To provide guidance on the recommended first-line investigations for children with invasive encapsulated bacterial infections (IEBI) such as Streptococcus pneumoniae (invasive pneumococcal disease, IPD), Neisseria meningitidis (meningococcal disease) or Haemophilus influenzae, to detect underlying immune disorders that may increase the risk of recurrent and/or severe IEBI.

Background

Invasive encapsulated bacterial infections (IEBI) are a leading cause of bacterial meningitis and septicaemia in children worldwide.1,2 While hospitalisation rates for IEBI in children have fallen significantly since the introduction of conjugate vaccines against these bacteria3,4, there are still over 50 cases per year of IPD in WA children.5

Children with immunodeficiency and other chronic diseases are at significantly increased risk of IPD6 and defects in humoral immunity (antibody and complement deficiencies, and asplenia) are the most commonly identified primary immunodeficiencies in children and young adults with IEBI.7-9

While these guidelines focus on the investigation for immune deficiency in children with IEBI, there are many other potential clinical presentations of children with immunodeficiency. These guidelines should be considered in conjunction with other resources such as the ASCIA Primary Immunodeficiencies Clinical Update, RCH Clinical Practice Guidelines for Primary Immunodeficiencies and Starship clinical guidelines for IPD and investigation of immune deficiency.

Definitions

For this guideline, invasive encapsulated bacterial infection (IEBI) is defined as isolation or detection of Streptococcus pneumoniae, Neisseria meningitidis or Haemophilus influenzae from sterile sites (blood, cerebrospinal fluid, (CSF), joint / bone or pleural fluid, but not sputum or middle ear fluid) by culture or polymerase chain reaction (PCR).

Key points

History

For all children presenting with IEBI, obtain a focused history to identify and record potential risk factors:

  • Vaccination status
  • Pre-existing conditions – CSF leak, asplenia, congenital heart disease, diabetes, Down syndrome, renal failure
  • Implanted material (cochlear implant, external ventricular drain etc.)
  • Previous history of IEBI
  • Secondary immunodeficiency (medications, malignancy, human immunodeficiency virus (HIV) infection, autoimmune disease)
  • Personal or family history of primary immunodeficiency (PID)

First line investigations

Recommended for all children with IEBI (unless a predisposing condition is already confirmed):

  • Full blood count (FBC) and manual blood film examination for Howell Jolly bodies
  • IgG, IgM and IgA
  • HIV serology (HIV 1/2 Ab/Ag assay)
  • CH50 and AH50 (complement function testing), C3 and C4
  • Mannose binding lectin (MBL)
  • Splenic ultrasound

Blood collection timing, sample and handling requirements

In patients likely to have a prolonged admission due to severe disease, investigations can be requested after resolution of the acute severe phase of illness. In children with less severe disease, investigations can be arranged to coincide with any other planned venepuncture prior to discharge.

Sample requirements:

  • 2 x SST (gold top) tubes – 2 mL blood volume in each tube. Send directly to lab
    • One serum tube must be centrifuged and frozen in two aliquots within 1 hour of collection for CH50/AH50. Second tube for immunoglobulins, HIV serology
  • 1 x EDTA (purple top) tubes – 1 mL blood volume for FBC and blood film

When to refer

In any patient where there is clinical concern about a possible underlying immunodeficiency, including if investigations are normal or not yet performed, please contact the PCH Immunologist on-call.

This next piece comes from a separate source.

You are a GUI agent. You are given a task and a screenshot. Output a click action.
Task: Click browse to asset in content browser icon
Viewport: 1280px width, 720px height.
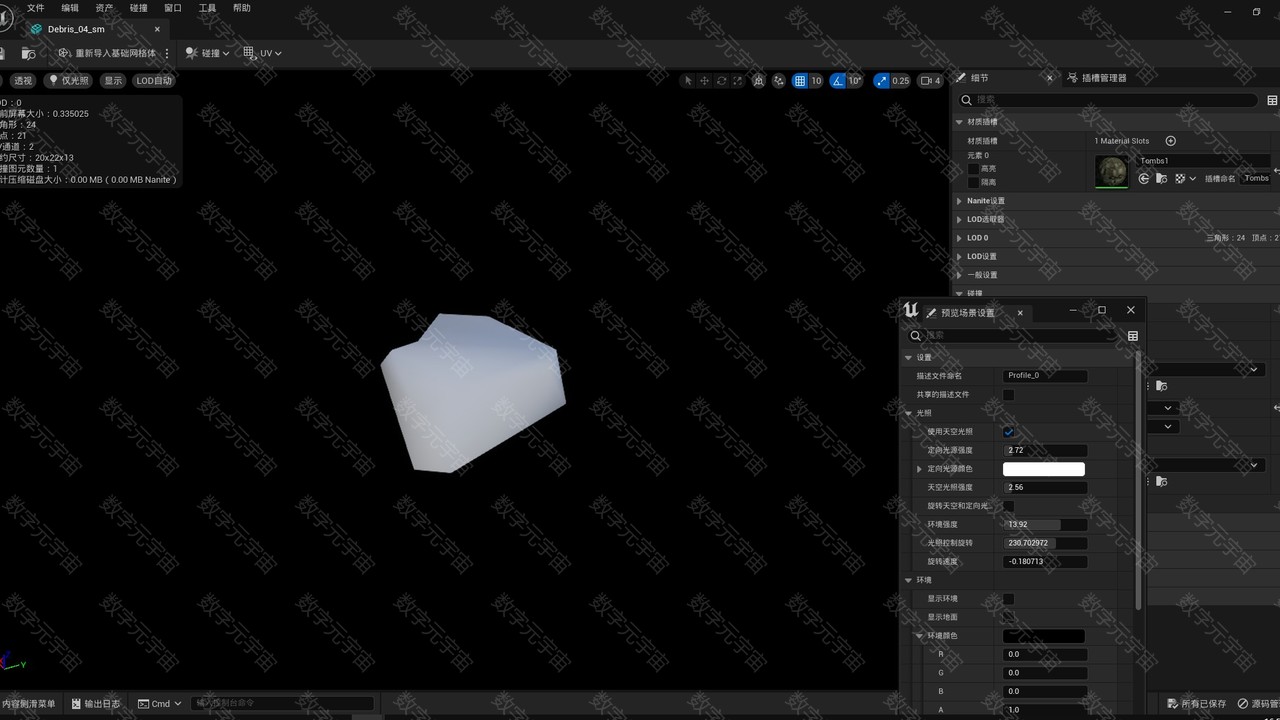click(1161, 179)
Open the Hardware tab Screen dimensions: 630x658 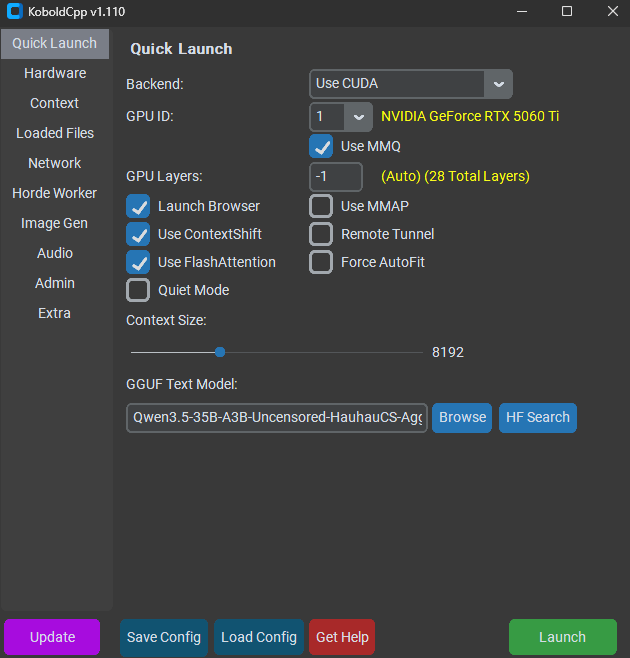pyautogui.click(x=55, y=73)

Other reasons to consider referral may include:

  • children with an atypical presentation or clinical course of the acute episode
  • children with a history of frequent infections, or any previous invasive bacterial infection
  • children with a family history of invasive bacterial infection
  • children with signs of chronic disease including failure to thrive, clubbing or splenomegaly
  • children with any abnormal results of first line investigations

Follow up

  • The primary clinical team who are caring for a patient with IEBI are responsible for follow up of the results of investigations performed in accordance with these guidelines.
    • If there are any abnormal results the primary team should refer the child to PCH Immunology, or to Infectious Diseases in cases of asplenia or HIV.
  • The treating team can contact the PCH Immunologist or Infectious Diseases Physician on call via PCH Switchboard (08 6456 2222) at any time, regardless of investigation results, to discuss any clinical concerns.

Vaccination recommendations

To reduce the risk of future infections, individuals with IEBI should ensure they are up to date with routine vaccinations (see Immunisation schedule and catch-up immunisations) and are recommended to receive additional vaccinations as listed below, as per the Western Australian Immunisation Schedule for people with medical risk conditions (MRC).

A previous episode of invasive pneumococcal disease (IPD) is known to be a MRC as specified in the Australian Immunisation Handbook (The Australian Immunisation Handbook). There is limited evidence regarding the risk of future invasive infections in people with a previous episode of an IEBI other than IPD. Until such evidence does emerge, we suggest that the immunisation recommendations for children with a previous episode of IPD be followed for all children with any IEBI and be expanded to include protection against meningococcal disease.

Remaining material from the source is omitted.